Não há nada de espontâneo. Com os anos a espontaneidade passa a ser apenas uma pose (e uma das mais eficazes). Já não há nada de puro. Ninguém se fascina com o outro depois de o ouvir falar ou rir. As pessoas fascinam-se pelos sinais exteriores de poder. É a futilidade do poder e da vaidade que dita o destino.
Todos desconfiam uns dos outros e bem assim do amor. Desconfiam de uma coisa estranha, do valor da pessoa. Uma lógica de mercado aplicada ao amor ao próximo. O primado da razão e do cálculo. Teremos cada um de nós que começar a ter ratings e certificados de qualidade, pois que até o amor passou a ser um mercado de cotações?.

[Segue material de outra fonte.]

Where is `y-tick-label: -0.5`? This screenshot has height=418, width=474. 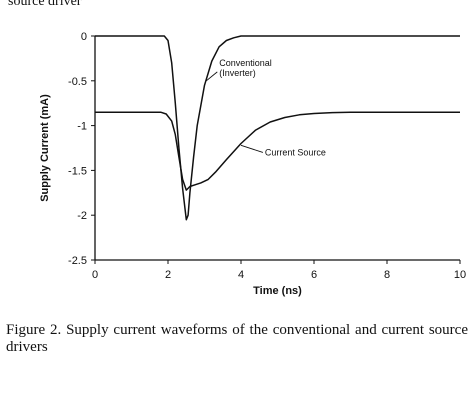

No outro dia olhei para um grupo de miúdos de vinte anos, que dançavam sevilhanas e cantavam, e senti-me em casa ali. A maneira como se divertiam, como se abraçavam, como se encantavam com uns com os outros, a maneira como são felizes por estarem juntos, fez-me sentir confortável. Será que isto faz de mim uma figura cómica ou uma figura trágica? De repente assustei-me, porque pensei que provavelmente não encontraria esse amor, essa minha casa, nos meus pares. Porque o tempo passou e as suas almas oxidaram.